Consider it a cautionary tale for wannabe college students who like to learn the hard way.
Before enrolling in college, just like now, students took a math placement test. I didn’t pay it much mind because I was confident in my skills. A practice test assured me that I’d excel. Taking it was simply a technicality in my mind.
Then life happened.
The test was at 8 a.m. on a Saturday in Pullman, a 30-minute drive from my home in Clarkston, Wash., I was going with a friend named Rantz. To be there on time, we wanted to be on the road by 7 a.m.
That Friday night before the test turned out to be a late one. The night began with calls to a few friends and plans to meet somewhere. While we were out, we met a couple of girls from Lewiston. Somebody was attracted to somebody and before I knew it, the guy who gave me a ride that night left me stranded with one of the girls.
It was past midnight. I asked her to take me home. It was a warm June, and she wanted to go swimming in the river. I think I sat pouting on the sandy shore while she actually jumped in the Snake River.
I got home at 2:30 a.m. I picked up Rantz at 7 a.m. He was prepared.
He handed me cups of strong coffee while I drove. He played punk rock music to wake me up. The Violent Femmes and Suicidal Tendencies jangled my nerves.
“INSTITUTIONALIZED!” I’m not crazy!” the song screamed. “You’re the one’s that’s crazy! INSTITUTIONALIZED!”
When I finally reached my desk at the test site and popped open the packet, I expected to draw from my skills. It was like everything I knew had evaporated.
“Please, put your pencils down and listen while I read the instructions for part two,” said the instructor.
I hoped to rebound, but it only got worse. I panicked. And when the test scores came back weeks later, I scored so low I had to begin my college career by taking college algebra in the fall, material I’d covered in the seventh and ninth grades.
Like most cocky 18-year-olds, I thought it’d still work out somehow.
I registered for Math 102. I thought I’d cruise through an easy class, score an A and move on.
Then life happened again.
Math 102 was at 9 a.m., five days a week. Grades were determined on our best three scores on four tests.
But I started skipping classes and didn’t hear the professor change the date on the first test.

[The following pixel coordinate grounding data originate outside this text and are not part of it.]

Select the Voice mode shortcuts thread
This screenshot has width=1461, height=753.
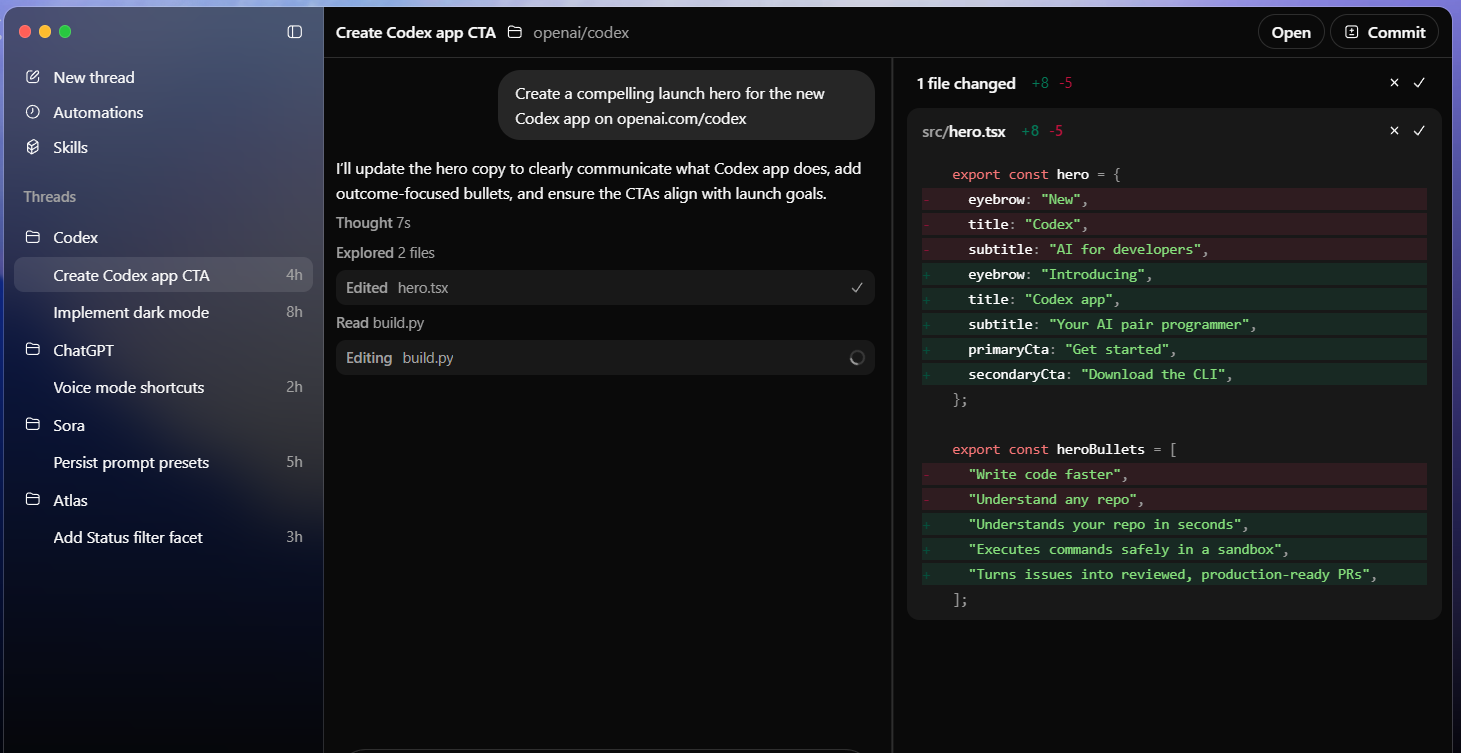coord(131,387)
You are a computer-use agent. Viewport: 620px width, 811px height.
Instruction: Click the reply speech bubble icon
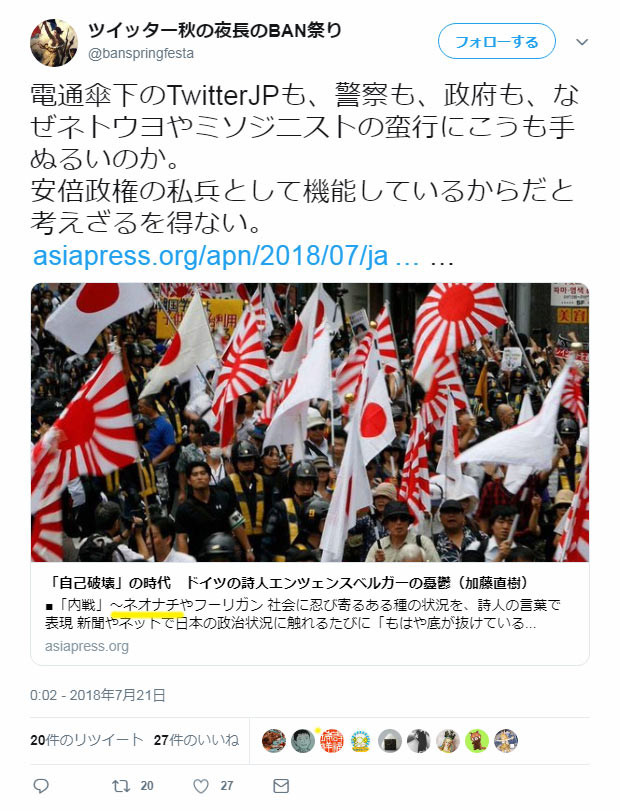(41, 786)
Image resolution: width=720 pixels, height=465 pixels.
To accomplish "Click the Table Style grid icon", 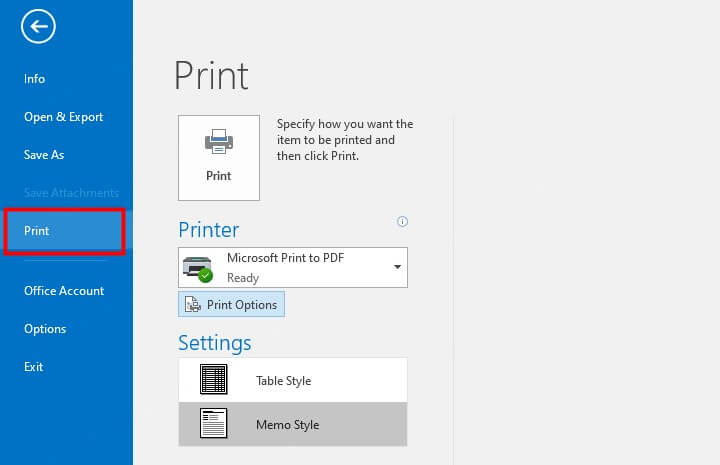I will [214, 380].
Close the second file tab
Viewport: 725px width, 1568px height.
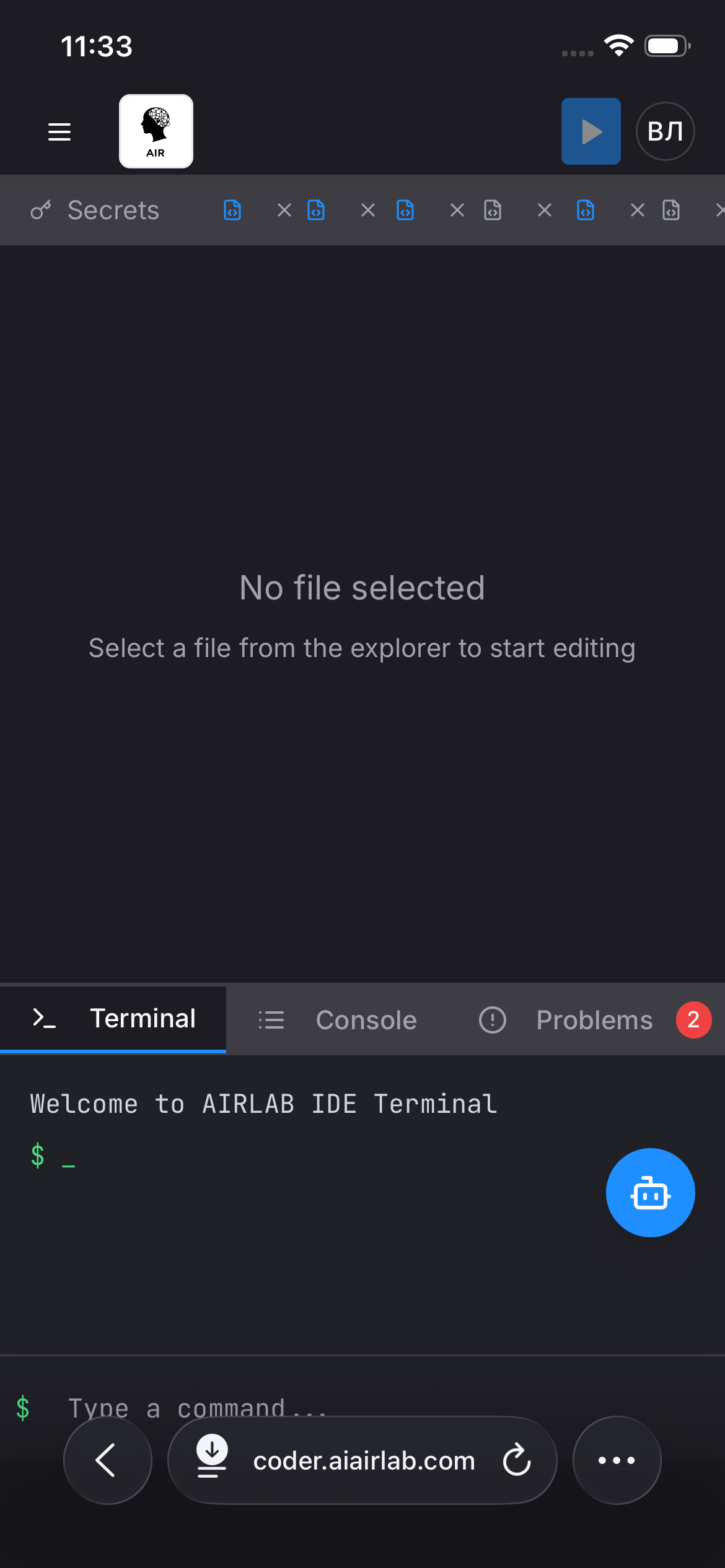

I missed Test 1 in Math 102 and scored a big zero.
On the day of Test 2 three weeks later, my alarm clock died. I slept in my bed as the test began at 9 a.m.
My roommate kicked in my door at 9:20 a.m.
“Dude, don’t you have a test today?” he said.
I made it there by 9:40 a.m and had 15 minutes. I scored an 81 percent, but it was downhill from there when the course entered new areas. I never studied.
Weeks later, the report card came. I needed a B minus to continue to the next class. I scored a C plus.
I had not cleared the math hurdle.
In the next few years at Western Washington University, I simply ignored math requirements. Six months from getting a diploma, a graduation counselor told me I had to complete Math 102, 103, 104 and 105 to graduate. And they had to be taken one at a time.
There was no way to do that in six months. I went to the testing center to ask if I could challenge the courses, which meant proving I already had the knowledge.
If I recall correctly, it required a three-hour test per course to show I had a thorough understanding of the material.
I slumped on the counter and moaned about blowing my math placement test almost five years earlier.
Matter of factly, the woman behind the counter said, “You can take the placement test again.”
“How?”
“You pay me five dollars and take it now.”
I couldn’t believe it. It was like heaven opened and a gold get-out-of-jail card fell from above.
The test took 15 minutes. I scored high enough to skip to Math 105. In short, I graduated on schedule.
When my parents would call to check on me, I’d say something like, “Would you stop worrying. Everything’s going fine.”